Find and return every line of the data that contains the word "will".

Items listed in a dataset:
☆ ☆ ☆ ☆ ☆ ☆ ☆

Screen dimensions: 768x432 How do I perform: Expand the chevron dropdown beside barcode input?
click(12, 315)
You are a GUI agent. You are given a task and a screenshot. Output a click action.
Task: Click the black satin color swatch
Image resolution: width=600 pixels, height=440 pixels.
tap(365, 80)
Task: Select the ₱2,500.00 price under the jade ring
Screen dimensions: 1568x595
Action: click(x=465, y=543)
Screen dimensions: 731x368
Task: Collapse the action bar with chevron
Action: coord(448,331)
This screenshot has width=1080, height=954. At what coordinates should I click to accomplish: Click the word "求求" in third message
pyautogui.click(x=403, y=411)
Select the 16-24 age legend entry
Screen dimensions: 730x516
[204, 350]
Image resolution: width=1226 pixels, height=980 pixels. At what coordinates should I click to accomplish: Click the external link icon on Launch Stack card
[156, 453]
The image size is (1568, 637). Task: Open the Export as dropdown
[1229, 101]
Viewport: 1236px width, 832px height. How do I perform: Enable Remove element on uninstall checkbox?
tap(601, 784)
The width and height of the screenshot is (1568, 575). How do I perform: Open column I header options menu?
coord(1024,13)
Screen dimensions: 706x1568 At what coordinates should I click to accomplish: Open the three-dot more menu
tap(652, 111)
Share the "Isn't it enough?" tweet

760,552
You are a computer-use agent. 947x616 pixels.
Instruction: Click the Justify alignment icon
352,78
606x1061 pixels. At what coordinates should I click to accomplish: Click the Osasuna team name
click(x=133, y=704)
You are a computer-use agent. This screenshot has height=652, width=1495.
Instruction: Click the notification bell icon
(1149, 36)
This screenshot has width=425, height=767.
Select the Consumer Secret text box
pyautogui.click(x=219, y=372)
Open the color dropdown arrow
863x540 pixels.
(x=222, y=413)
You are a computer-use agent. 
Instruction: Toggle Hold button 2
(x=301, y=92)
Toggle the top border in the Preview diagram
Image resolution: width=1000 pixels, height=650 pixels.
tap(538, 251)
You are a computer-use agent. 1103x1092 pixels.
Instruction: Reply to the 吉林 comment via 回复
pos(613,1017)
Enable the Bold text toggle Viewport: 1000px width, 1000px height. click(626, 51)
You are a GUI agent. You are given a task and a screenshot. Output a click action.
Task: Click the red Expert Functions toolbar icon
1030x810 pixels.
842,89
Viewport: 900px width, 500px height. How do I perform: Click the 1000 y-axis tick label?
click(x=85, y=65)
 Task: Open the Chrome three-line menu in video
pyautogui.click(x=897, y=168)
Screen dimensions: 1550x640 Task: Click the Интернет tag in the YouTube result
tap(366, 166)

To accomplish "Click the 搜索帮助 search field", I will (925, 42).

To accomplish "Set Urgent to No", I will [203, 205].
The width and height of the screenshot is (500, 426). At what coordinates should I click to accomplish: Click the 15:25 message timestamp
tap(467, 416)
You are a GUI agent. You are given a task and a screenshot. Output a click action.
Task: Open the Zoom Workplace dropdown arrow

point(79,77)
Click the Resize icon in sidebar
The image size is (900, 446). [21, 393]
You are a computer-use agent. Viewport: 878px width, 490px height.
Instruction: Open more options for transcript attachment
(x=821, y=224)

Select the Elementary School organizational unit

☆ ☆ ☆ ☆ ☆ ☆ ☆

Exercise answer:
To accomplish "Click the 搜索帮助 search field", I will (925, 42).
To accomplish "Set Urgent to No", I will [203, 205].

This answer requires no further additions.